Quando il mondo si è fermato
Ognuno di noi ha vissuto l’inaspettato e straniante lockdown in modo totalmente soggettivo. C’è chi è entrato in crisi per non poter uscire di casa e non poter condurre la vita di sempre, ma c’è anche chi ha approfittato di questo periodo per riorganizzare la propria vita tramite una nuova, inusuale routine. E spesso, anche persone che hanno vissuto questo periodo nella medesima abitazione hanno avuto una percezione di tale realtà totalmente differente tra loro. Ne sanno qualcosa Paul (impersonato da Vincent Macaigne) ed Etienne (Micha Lescot), protagonisti del lungometraggio Hors du temps, ultima fatica dell’acclamato cineasta Olivier Assayas, presentato in concorso alla 74° edizione del Festival di Berlino.
Paul ed Etienne, dunque, sono due fratelli che per molto tempo non hanno più avuto l’occasione di trascorrere diversi giorni insieme. Con l’arrivo del lockdown, naturalmente, tutto è cambiato e i due si ritrovano a trascorrere le giornate nella loro casa d’infanzia, situata nel bel mezzo della natura, insieme alle loro rispettive compagne (Nine D’Urso e Nora Hamzawi). Le cose sembrano tutto sommato andare per il meglio, ma i loro differenti approcci alla situazione e – più in generale – alla vita li porteranno inevitabilmente a confrontarsi come mai hanno fatto prima.
Hors du Temps, dunque, può sicuramente essere considerato il film più personale di Olivier Assayas. Nel mettere in scena, infatti, questa commedia tanto tenera quando incredibilmente delicata, il regista ha attinto a piene mani dai suoi stessi ricordi, dalla sua storia famigliare, dalla sua infanzia e dai suoi timori riguardanti il presente. Paul, il suo alter ego sul grande schermo, è letteralmente terrorizzato dal virus, continua a disinfettarsi le mani e pretende che tutti in casa lascino la spesa fuori dalla porta per qualche ora, al fine di annullare la pericolosità dei batteri. Le sue manie ci fanno sorridere, ma, nel momento in cui il protagonista si confida – online – con la sua psicologa, capiamo cosa si nasconda dietro tali inquietudini.

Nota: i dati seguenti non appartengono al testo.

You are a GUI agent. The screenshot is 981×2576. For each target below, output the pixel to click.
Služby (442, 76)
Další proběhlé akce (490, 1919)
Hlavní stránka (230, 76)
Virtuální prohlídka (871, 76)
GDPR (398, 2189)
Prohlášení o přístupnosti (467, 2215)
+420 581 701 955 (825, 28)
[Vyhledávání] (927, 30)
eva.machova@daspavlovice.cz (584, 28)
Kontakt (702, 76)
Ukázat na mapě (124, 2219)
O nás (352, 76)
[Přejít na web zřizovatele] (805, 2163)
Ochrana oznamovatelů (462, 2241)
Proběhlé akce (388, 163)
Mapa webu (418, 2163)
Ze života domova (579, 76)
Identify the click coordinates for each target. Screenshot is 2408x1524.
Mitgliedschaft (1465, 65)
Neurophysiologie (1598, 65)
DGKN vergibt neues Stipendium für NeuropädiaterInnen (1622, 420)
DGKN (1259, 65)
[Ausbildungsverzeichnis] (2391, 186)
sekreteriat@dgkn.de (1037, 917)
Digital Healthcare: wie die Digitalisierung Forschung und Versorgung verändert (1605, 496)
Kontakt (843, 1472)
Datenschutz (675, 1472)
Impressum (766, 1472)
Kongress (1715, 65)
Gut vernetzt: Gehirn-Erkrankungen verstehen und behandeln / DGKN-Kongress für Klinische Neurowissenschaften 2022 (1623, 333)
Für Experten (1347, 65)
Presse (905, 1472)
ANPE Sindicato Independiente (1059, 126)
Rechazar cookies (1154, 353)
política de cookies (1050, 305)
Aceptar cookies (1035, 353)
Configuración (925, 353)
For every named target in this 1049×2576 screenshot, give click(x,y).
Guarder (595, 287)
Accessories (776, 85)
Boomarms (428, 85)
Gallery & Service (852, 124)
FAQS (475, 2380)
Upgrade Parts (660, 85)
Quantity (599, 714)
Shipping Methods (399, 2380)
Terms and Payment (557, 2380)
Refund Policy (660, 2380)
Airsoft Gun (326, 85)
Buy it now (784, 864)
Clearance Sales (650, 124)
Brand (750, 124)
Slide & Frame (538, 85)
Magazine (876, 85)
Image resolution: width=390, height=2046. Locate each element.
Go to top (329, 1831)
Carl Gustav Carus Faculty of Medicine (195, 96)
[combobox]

Attraverso Hors du temps, dunque, Assayas analizza la sua storia e si autoanalizza per sé stesso e per il suo pubblico. Stanze, mobili, oggetti, ma anche vecchie foto di famiglia divengono, di quando in quando, i grandi protagonisti, nel momento in cui la voce del regista, intervallandosi con la storia messa in scena, ci racconta di volta in volta la loro storia. E così, questo suo prezioso Hors du temps assume immediatamente le caratteristiche di un vero e proprio flusso di coscienza, all’interno del quale le ambientazioni stesse – siano ora gli interni della casa o i verdi spazi aperti che talvolta sembrano quasi ricordare un quadro di Monet – vengono trattate alla stregua di veri e propri personaggi, custodi di segreti dimenticati e che meglio di tutti conoscono l’animo di chi li abita.
Si sorride spesso, durante la visione di Hors du temps. Si sorride soprattutto quando ci vengono mostrati i battibecchi tra i due fratelli o quando Paul dà sfogo a tutte le sue paranoie. Eppure, tale lungometraggio si rivela immediatamente ben più profondo e complesso di quanto possa inizialmente sembrare. Attraverso una storia apparentemente leggera come una piuma Olivier Assayas ha raccontato un capitolo della nostra (e della sua) storia recente, realizzando, al contempo, anche un profondo e mai banale discorso sul fare arte, sul fare cinema. E di arte, di cinema e, più in generale, di bellezza, si sa, ne abbiamo sempre disperatamente bisogno.